I had never considered that people might be out here building relationships, dating, and having sex with people that they didn’t intend on loving. Even though I didn’t have any good model relationships to refer to from my close personal relations, I assumed all their relationships had been functional ones with good intentions until they started to deteriorate. The thought that somebody would willingly enter a romantic relationship scenario with no commitment to building a faithful, collaborative romantic relationship blew my mind.
It didn’t take me long to adjust to being trifling. Trifling with a twist, I should say. I always felt the honesty in letting women know I was not interested in dating them or that I wasn’t exclusive with them was paramount, for posterity and for safety. But I was also playing in the thorns and complaining when I got scratched up. People threw around terms like “hook-up culture,” and “no love generation,” and I kind of figured, hell, if I can’t beat them, I’ll join them.
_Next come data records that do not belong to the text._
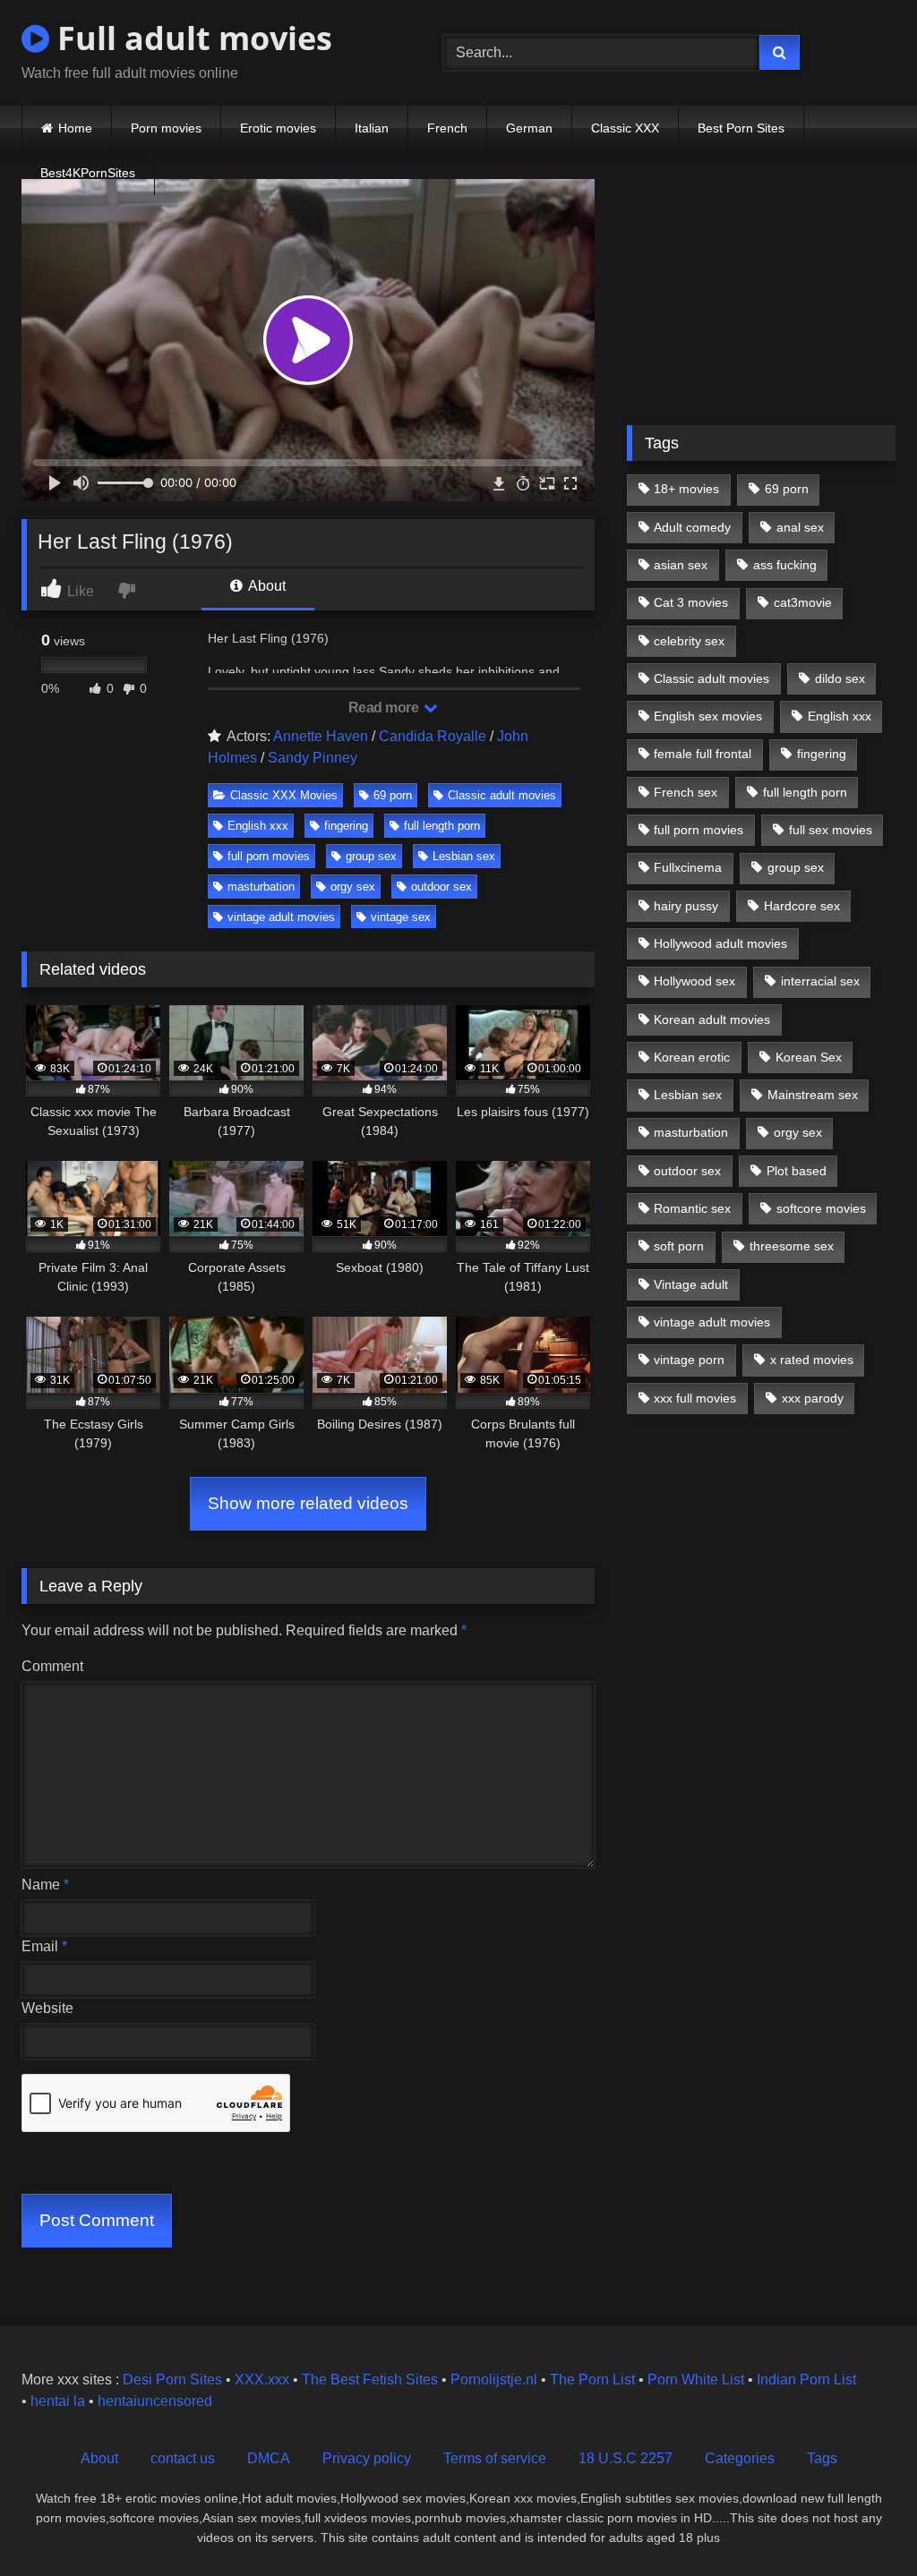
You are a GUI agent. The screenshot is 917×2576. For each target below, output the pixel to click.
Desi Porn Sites (172, 2379)
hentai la (57, 2401)
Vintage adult (691, 1284)
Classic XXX (625, 128)
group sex (371, 856)
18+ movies (686, 489)
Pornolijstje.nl (493, 2379)
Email (44, 1946)
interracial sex (820, 981)
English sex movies (708, 716)
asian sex (680, 565)
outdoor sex (441, 886)
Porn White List (695, 2379)
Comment (52, 1666)
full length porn (442, 825)
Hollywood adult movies (720, 943)
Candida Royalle (432, 736)
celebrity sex (689, 641)
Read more (385, 707)
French (447, 128)
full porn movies (268, 856)
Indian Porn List (806, 2379)
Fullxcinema (688, 867)
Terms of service (494, 2458)
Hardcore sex (802, 906)
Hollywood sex (694, 981)
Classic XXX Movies (284, 795)
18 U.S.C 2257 (625, 2458)
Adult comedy (692, 527)
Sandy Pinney (312, 757)
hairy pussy (686, 906)
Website (47, 2008)
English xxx (257, 825)
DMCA (268, 2458)
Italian (372, 128)
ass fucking (785, 565)
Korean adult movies (712, 1019)
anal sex (800, 527)
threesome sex (792, 1246)
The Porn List (592, 2379)
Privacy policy (366, 2458)
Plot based (797, 1171)
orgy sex (352, 886)
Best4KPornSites (87, 173)
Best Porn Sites (741, 128)
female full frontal (702, 753)
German (529, 128)
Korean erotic (692, 1057)
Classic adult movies (502, 795)
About (265, 585)
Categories (740, 2458)
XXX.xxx (262, 2379)
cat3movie (803, 602)
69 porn (392, 795)
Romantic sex (692, 1208)
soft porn (679, 1246)
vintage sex (401, 917)
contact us (182, 2458)
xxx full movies (695, 1398)
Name (45, 1884)
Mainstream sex (812, 1095)
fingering (346, 825)
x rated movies (811, 1359)
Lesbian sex (464, 856)
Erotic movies (278, 128)
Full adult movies (190, 38)
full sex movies (830, 830)
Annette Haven (320, 736)
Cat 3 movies (691, 602)
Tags (822, 2458)
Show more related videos (308, 1503)
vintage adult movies (281, 917)
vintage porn (689, 1359)
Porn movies (166, 128)
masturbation (261, 886)
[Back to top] (861, 2522)
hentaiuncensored (155, 2401)
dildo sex (840, 678)
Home (75, 128)
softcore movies (821, 1208)
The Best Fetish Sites (370, 2379)
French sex (685, 792)
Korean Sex (809, 1057)
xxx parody (813, 1398)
But I didn’t last very long. It wasn’t fun to have to dip and dodge and pretend to nurture a bunch of different relationships that were really just based on sex and surface level connection. I found myself yearning for something more, something deeper, but with each failed attempt, thrust back onto the side of the spectrum that preferred quantity over quality relationships because “nobody our age wants that anyway.” I was embarrassed at how naive I had been. This was a changing generation, with black women (my love interests) excelling academically and professionally, not believing or embracing the gender roles so often thrust upon them by less progressive people. These women don’t need us, so maybe they’re not looking for us, I thought. And if they can choose who they want, they probably don’t want me.
Those are my problems, not y’alls, haha. But my experiences in life, loving, learning and growing have made me sensitive and critical to how we teach and socialize young people around the concept of love. Young people including ourselves and our peers. I didn’t get to see a healthy romantic love growing up. I didn’t get to experience one. I was never taught about one. I’m not ashamed to say that my conception of romantic love, what I feel like I need to be in a successful relationship with somebody, is strongly tied to my conception of the most important connections that I have in my life; my friendships. I’ve spent plenty of time thinking about what I consider a partner and what I consider a friend, and how they’re different, if at all. I’ll save you the suspense; not very.
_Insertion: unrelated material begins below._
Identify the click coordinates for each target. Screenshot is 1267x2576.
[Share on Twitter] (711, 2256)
But I was actively taught friendship. I had multiple friends, we had trials and tribulations. My parents had the same, and friendship talk was much less taboo than relationship talk in my home, so I received those lessons. I saw those examples. And those are the connections that I came to value. The concept of people “sticking around for the sake of the investment in the relationship” is wild to me, because as a friend, a pure platonic friend, that doesn’t compute. I won’t allow anybody to stifle or stunt themselves to benefit me. If that must be done, this isn’t the love for us.
What does love mean? I have no freaking idea. But I know what it means to me. I know how to give it, how to exemplify my understanding of it. I know how to communicate my needs, to work through conflicts, to collaborate and compromise, to trust, to listen, to support. I know how to be a friend, and to me, that’s one large step toward what it means to be a partner. I only wonder if we could take a more active approach to teaching young folks what love, a healthy, sustaining love, looks like, how the world would be different. We, of course, would have to find that love first to be able to analyze, understand, and subsequently communicate it. Those of you who’ve been fortunate enough to experience it, lend us a hand. Show us some love.